NSF Award Search: Award # 1513629

Award Abstract # 1513629

III: AF: Medium: Collaborative Research: Scalable and Highly Accurate Methods for Metagenomics

NSF Org:	IIS Division of Information & Intelligent Systems
Recipient:	UNIVERSITY OF ILLINOIS
Initial Amendment Date:	August 12, 2015
Latest Amendment Date:	August 27, 2019
Award Number:	1513629
Award Instrument:	Continuing Grant
Program Manager:	Sylvia Spengler sspengle@nsf.gov (703)292-7347 IIS Division of Information & Intelligent Systems CSE Directorate for Computer and Information Science and Engineering
Start Date:	September 1, 2015
End Date:	August 31, 2020 (Estimated)
Total Intended Award Amount:	$626,711.00
Total Awarded Amount to Date:	$626,711.00
Funds Obligated to Date:	FY 2015 = $108,674.00 FY 2016 = $518,037.00
History of Investigator:	Tandy Warnow (Principal Investigator) warnow@illinois.edu William Gropp (Co-Principal Investigator)
Recipient Sponsored Research Office:	University of Illinois at Urbana-Champaign 506 S WRIGHT ST URBANA IL US 61801-3620 (217)333-2187
Sponsor Congressional District:	13
Primary Place of Performance:	University of Illinois at Urbana-Champaign IL US 61820-7473
Primary Place of Performance Congressional District:	13
Unique Entity Identifier (UEI):	Y8CWNJRCNN91
Parent UEI:	V2PHZ2CSCH63
NSF Program(s):	Info Integration & Informatics
Primary Program Source:	01001516DB NSF RESEARCH & RELATED ACTIVIT 01001617DB NSF RESEARCH & RELATED ACTIVIT
Program Reference Code(s):	7364, 7924, 9102
Program Element Code(s):	736400
Award Agency Code:	4900
Fund Agency Code:	4900
Assistance Listing Number(s):	47.070

ABSTRACT

Metagenomic studies of microbial communities can generate millions to billions of sequencing reads. The assignment of accurate taxonomic labels to these sequences is a critical component in many analyses, but is complicated by the fact that the majority of the organisms found in environmental or host-associated communities cannot be easily cultured in a laboratory. Even among the organisms that can be cultured, relatively few have been sequenced, even partially. Thus, many commonly encountered organisms are largely absent from existing databases of known genomes and genes. Providing taxonomic labels to metagenomic sequences, thus, requires extrapolating the knowledge contained in sequence databases to previously unseen DNA strings. Simple similarity-based approaches (e.g., picking the best database hit as the best guess at the taxonomic label) have been shown to be insufficiently accurate, leading to the development of more sophisticated methods. Further developments are necessary to handle the characteristics of emerging sequencing technologies, such as high error rates with large numbers of insertions and deletions. To date, metagenomic taxon identification methods have been evaluated with respect to their ability to estimate the distribution of bacterial taxa (species, genera, families, etc.) within a metagenomic sample. Yet, different scientific and clinical settings may require specific types of analyses, and this one type of evaluation may not be the most appropriate for all settings. For example, in a clinical setting the most important question may be to detect whether a specific pathogen is present, while in a scientific setting the most interesting question may be to be able to determine if an observed read comes from a never-been-seen-before species. New evaluation strategies must be developed that specifically target the specific needs of the application domain. All the methods developed in the project will be made into open-source software that is freely available to the scientific public. Researchers will provide training activities each year with funds available to students and postdocs from around the country, and an outreach program to minority serving institutions and women?s colleges. A summer REU program will also be provided at the University of Maryland, College Park.

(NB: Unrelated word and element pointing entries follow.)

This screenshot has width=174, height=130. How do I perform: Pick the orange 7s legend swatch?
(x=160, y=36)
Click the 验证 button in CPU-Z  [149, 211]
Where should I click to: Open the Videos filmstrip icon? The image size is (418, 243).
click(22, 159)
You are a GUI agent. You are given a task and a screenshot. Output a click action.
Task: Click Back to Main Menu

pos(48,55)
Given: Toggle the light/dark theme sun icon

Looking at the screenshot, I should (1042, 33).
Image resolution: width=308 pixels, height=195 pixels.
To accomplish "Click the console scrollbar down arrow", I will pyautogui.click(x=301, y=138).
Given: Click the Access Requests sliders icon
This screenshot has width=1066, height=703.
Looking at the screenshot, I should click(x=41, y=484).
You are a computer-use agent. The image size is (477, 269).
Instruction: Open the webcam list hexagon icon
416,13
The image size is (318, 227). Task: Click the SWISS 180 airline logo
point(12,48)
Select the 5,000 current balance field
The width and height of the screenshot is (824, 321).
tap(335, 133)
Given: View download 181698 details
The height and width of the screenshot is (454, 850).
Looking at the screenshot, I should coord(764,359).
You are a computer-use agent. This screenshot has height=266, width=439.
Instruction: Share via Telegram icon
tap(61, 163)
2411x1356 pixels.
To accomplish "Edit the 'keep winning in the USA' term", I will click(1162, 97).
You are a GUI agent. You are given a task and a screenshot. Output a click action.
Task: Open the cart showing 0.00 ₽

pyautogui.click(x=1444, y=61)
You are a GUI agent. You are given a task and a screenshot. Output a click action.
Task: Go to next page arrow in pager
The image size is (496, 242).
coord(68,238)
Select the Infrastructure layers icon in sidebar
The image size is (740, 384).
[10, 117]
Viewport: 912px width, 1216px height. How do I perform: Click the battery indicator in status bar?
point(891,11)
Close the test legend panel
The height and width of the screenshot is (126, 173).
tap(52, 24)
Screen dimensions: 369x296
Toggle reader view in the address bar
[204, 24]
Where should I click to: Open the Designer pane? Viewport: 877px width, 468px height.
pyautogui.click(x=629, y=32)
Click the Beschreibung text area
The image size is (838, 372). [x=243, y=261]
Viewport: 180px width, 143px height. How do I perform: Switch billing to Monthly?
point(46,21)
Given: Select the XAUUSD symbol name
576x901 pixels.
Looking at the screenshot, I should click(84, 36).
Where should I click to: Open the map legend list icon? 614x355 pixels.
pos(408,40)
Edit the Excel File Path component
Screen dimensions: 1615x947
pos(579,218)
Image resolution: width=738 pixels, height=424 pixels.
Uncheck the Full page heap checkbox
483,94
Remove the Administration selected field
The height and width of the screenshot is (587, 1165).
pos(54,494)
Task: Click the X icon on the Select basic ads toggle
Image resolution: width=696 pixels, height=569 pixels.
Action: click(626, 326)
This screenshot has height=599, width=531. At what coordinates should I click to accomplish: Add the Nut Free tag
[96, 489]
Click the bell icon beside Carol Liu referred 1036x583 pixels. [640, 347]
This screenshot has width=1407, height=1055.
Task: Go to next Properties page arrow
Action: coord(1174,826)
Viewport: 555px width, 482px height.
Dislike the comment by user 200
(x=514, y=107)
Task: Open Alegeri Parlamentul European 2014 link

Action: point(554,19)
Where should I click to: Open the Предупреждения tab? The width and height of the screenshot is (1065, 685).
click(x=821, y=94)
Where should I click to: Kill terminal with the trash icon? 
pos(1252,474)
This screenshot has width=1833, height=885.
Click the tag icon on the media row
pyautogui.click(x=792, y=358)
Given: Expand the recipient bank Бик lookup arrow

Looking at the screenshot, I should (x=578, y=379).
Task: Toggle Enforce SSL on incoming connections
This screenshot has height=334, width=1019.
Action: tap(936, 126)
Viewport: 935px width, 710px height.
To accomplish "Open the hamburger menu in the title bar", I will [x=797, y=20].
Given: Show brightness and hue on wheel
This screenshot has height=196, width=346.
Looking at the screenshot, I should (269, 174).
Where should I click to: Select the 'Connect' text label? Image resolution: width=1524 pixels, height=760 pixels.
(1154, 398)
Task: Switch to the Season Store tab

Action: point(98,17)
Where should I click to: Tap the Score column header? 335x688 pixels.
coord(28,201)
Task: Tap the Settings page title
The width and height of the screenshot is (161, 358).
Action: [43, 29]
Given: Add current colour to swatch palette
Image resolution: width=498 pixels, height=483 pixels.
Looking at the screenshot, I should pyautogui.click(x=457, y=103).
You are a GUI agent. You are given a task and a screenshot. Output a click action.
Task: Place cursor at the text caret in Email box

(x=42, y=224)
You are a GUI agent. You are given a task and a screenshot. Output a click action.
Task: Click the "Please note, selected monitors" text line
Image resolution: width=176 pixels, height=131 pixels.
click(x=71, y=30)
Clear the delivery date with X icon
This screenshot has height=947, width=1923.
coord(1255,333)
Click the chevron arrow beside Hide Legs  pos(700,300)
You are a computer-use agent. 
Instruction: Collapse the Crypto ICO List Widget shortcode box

The team will develop a new framework for integrating the formal definition of biological use-cases with evaluation datasets and metrics in order to ensure the software being developed adequately addresses the needs of the end-users. Second, they will develop new approaches for marker-based taxon identification and abundance profiling that can leverage multiple sources of information (e.g., multiple markers) as well as handle the high error rates of third-generation sequencing technologies. These approaches will build upon experience developing TIPP - a taxonomic profiling package recently published by the team that outperforms the leading metagenomic taxonomic profiling software, in particular for novel sequences, or for longer, high-error sequences. Finally they plan to develop high-performance computing implementations of these methods in order to enable rapid analysis of sample. Speed of analysis is particularly important in clinical settings where medical treatments may depend on the rate at which the method can return an analysis. Speed is also important in non-medical applications where faster analyses enable researchers to perform deeper or broader analyses of microbial communities.

PUBLICATIONS PRODUCED AS A RESULT OF THIS RESEARCH

Note: When clicking on a Digital Object Identifier (DOI) number, you will be taken to an external site maintained by the publisher. Some full text articles may not yet be available without a charge during the embargo (administrative interval).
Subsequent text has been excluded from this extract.